*** Opening LISTED ENTRIES ***

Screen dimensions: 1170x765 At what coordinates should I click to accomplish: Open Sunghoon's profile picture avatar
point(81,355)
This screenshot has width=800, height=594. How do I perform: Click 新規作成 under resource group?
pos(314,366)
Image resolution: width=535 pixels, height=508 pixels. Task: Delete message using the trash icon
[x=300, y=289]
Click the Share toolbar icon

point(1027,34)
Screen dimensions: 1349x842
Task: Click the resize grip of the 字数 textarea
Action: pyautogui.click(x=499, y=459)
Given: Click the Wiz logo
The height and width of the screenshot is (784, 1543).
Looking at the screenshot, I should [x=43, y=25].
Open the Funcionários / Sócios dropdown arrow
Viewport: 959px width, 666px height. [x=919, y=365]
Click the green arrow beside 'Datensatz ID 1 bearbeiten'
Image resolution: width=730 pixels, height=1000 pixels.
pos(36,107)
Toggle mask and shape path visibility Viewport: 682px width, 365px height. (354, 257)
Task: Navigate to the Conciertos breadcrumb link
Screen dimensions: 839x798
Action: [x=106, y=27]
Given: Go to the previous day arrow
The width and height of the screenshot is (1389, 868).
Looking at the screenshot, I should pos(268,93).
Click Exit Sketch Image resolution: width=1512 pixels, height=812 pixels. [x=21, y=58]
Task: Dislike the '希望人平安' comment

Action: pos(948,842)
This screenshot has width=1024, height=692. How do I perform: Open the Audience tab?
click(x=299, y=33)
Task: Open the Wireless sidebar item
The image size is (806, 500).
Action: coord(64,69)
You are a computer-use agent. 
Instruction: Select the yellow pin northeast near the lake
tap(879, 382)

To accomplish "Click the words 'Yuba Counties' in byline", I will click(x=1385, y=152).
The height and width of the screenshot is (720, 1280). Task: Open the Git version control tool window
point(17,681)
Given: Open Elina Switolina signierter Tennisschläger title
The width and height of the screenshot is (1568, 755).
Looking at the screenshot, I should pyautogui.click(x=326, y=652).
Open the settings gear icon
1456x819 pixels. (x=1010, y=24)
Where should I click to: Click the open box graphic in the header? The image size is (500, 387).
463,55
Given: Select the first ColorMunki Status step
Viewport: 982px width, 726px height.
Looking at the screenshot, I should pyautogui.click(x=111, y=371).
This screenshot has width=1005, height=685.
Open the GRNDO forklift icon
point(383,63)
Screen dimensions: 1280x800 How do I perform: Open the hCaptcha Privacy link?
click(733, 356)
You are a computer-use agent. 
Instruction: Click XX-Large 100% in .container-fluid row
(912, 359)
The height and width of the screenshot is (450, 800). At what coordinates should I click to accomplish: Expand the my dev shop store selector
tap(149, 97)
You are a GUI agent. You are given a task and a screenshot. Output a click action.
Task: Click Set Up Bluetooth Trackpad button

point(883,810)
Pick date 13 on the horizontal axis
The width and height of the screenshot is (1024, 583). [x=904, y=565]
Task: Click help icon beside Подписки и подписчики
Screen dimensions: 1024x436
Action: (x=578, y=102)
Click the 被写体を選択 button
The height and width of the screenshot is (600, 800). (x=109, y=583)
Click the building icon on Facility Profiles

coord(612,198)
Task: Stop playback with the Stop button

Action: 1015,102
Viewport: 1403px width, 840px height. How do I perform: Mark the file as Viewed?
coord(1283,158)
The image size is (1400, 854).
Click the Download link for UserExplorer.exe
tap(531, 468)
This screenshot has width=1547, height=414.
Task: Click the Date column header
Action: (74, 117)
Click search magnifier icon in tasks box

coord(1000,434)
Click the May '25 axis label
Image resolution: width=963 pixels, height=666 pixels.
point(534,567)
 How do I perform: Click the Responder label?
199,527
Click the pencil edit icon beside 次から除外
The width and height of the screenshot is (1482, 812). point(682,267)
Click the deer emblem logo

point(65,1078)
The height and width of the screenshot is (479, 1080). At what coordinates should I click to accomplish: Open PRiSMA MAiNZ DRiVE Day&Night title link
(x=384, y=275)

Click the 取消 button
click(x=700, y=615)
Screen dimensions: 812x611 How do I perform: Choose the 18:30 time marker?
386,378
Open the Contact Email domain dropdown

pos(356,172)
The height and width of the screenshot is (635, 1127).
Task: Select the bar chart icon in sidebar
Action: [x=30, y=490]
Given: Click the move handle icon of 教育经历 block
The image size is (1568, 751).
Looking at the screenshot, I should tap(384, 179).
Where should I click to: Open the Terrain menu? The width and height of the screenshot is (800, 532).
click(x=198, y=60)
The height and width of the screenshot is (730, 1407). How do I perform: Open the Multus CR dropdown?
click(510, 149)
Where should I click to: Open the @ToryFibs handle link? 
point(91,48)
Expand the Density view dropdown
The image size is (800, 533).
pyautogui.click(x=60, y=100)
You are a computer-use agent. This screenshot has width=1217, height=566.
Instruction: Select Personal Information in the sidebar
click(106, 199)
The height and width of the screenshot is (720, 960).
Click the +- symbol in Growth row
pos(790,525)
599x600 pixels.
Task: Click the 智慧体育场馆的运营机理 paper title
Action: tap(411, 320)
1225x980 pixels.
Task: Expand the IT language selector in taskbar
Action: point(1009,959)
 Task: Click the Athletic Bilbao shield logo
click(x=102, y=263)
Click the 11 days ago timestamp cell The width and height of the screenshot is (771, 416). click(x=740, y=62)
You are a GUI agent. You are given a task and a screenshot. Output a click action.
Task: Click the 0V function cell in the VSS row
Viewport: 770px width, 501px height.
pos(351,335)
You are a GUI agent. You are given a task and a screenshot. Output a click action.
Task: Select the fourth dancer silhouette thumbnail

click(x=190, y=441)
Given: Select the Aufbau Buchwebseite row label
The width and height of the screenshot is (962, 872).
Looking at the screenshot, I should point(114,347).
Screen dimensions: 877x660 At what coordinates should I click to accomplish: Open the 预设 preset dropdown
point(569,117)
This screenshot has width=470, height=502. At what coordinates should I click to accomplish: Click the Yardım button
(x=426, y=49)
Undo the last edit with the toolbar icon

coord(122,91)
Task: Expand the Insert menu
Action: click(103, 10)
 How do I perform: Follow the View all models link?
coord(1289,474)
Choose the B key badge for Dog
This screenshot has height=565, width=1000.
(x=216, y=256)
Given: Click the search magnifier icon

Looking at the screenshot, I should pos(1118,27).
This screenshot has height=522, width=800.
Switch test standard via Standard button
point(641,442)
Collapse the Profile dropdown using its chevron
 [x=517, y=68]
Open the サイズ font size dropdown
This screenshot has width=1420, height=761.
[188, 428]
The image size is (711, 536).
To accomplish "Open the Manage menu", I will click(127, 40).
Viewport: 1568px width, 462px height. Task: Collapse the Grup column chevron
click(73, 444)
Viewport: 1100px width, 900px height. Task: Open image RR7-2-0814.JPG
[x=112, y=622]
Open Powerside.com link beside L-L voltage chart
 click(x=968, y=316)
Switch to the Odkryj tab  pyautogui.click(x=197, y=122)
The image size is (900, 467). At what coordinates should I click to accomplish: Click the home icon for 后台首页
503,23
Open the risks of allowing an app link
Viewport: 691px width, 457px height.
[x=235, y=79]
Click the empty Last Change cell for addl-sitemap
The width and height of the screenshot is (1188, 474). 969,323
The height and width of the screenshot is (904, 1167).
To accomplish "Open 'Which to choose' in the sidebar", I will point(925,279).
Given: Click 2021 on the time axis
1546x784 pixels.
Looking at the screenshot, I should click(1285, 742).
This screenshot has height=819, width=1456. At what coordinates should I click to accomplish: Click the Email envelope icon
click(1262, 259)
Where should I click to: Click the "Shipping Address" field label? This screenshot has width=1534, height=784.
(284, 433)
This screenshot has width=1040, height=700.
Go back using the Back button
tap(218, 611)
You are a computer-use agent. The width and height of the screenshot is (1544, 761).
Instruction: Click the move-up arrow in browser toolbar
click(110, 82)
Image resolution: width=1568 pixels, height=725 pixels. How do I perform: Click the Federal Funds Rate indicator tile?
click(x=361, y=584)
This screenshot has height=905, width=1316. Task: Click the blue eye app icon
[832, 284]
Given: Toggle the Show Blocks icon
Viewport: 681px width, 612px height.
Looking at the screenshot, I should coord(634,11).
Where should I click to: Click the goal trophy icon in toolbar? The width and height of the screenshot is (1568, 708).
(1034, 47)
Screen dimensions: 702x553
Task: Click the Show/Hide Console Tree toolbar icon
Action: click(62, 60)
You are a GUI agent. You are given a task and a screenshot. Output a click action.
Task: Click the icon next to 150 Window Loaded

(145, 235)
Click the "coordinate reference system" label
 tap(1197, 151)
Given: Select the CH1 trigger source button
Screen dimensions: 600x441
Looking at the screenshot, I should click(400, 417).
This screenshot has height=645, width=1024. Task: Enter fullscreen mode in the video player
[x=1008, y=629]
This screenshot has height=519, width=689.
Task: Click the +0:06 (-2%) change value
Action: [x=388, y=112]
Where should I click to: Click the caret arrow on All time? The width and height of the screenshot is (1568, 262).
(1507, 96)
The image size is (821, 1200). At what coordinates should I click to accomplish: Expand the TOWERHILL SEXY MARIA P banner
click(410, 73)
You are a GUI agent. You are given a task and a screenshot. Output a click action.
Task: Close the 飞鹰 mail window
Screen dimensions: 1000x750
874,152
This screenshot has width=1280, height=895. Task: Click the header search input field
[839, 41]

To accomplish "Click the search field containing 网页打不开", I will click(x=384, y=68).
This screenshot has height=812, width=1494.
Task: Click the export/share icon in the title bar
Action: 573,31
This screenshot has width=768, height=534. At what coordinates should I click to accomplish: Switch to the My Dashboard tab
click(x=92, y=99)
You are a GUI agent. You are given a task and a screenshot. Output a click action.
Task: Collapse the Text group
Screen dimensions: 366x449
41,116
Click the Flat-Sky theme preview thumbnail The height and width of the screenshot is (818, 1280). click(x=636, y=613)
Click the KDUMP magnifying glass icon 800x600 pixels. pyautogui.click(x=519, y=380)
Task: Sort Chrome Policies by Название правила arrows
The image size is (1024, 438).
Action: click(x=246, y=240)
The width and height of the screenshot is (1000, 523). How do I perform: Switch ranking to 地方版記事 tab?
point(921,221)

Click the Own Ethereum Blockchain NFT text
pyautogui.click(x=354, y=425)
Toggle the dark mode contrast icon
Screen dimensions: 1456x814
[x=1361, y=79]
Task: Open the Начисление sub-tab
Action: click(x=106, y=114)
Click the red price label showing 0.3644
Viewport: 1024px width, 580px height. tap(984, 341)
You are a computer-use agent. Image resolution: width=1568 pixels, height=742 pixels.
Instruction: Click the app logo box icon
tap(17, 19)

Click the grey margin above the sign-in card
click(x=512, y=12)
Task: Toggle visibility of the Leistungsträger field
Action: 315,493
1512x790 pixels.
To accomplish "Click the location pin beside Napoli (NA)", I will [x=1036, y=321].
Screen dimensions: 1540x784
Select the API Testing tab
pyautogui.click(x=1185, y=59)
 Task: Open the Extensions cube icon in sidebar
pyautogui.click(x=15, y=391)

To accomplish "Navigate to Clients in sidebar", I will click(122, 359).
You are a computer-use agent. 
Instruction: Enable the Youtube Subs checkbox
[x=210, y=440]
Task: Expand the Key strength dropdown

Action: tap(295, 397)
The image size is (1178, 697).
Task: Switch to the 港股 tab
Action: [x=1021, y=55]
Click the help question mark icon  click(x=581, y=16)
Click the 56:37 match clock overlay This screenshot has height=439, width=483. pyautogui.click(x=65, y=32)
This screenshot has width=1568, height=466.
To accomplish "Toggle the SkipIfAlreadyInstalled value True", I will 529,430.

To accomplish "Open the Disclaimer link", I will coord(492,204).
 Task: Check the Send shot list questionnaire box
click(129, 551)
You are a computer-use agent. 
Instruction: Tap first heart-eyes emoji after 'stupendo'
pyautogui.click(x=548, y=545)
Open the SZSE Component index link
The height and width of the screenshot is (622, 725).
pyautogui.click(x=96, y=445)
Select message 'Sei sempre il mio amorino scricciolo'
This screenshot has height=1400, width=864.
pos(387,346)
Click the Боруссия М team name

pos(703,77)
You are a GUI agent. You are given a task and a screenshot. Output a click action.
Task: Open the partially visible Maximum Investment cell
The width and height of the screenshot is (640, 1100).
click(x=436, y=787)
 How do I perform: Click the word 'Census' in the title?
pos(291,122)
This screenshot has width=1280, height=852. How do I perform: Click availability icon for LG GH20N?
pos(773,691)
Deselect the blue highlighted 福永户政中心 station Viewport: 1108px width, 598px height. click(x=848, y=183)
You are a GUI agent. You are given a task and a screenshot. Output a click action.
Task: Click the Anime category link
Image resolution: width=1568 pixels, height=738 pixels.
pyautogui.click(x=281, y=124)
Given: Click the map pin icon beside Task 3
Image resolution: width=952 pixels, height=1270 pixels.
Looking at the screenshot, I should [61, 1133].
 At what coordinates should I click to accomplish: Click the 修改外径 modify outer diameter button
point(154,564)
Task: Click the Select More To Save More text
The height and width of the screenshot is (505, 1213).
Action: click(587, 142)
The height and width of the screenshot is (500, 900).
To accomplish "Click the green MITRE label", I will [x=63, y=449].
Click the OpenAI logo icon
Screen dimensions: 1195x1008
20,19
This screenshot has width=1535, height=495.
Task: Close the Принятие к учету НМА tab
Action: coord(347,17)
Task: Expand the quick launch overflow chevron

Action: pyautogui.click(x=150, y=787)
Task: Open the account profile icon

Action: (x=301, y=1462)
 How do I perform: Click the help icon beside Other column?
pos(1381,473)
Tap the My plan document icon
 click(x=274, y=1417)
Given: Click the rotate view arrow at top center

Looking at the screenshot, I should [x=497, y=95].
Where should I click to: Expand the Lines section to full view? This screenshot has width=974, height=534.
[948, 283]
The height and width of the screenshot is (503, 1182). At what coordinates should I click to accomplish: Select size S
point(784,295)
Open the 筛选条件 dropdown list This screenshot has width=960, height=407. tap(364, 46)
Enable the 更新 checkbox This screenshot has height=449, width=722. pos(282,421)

*** Closing LISTED ENTRIES ***

### INSTRUCTIONS TO FOLLOW:
In your reply, restate exactly the lines from the start of the records above through the line holding "Click the green arrow", including both, and nothing else.

### TASK SOLUTION:
Screen dimensions: 1170x765 At what coordinates should I click to accomplish: Open Sunghoon's profile picture avatar
point(81,355)
This screenshot has width=800, height=594. How do I perform: Click 新規作成 under resource group?
pos(314,366)
Image resolution: width=535 pixels, height=508 pixels. Task: Delete message using the trash icon
[x=300, y=289]
Click the Share toolbar icon

point(1027,34)
Screen dimensions: 1349x842
Task: Click the resize grip of the 字数 textarea
Action: pyautogui.click(x=499, y=459)
Given: Click the Wiz logo
The height and width of the screenshot is (784, 1543).
Looking at the screenshot, I should [x=43, y=25].
Open the Funcionários / Sócios dropdown arrow
Viewport: 959px width, 666px height. [x=919, y=365]
Click the green arrow beside 'Datensatz ID 1 bearbeiten'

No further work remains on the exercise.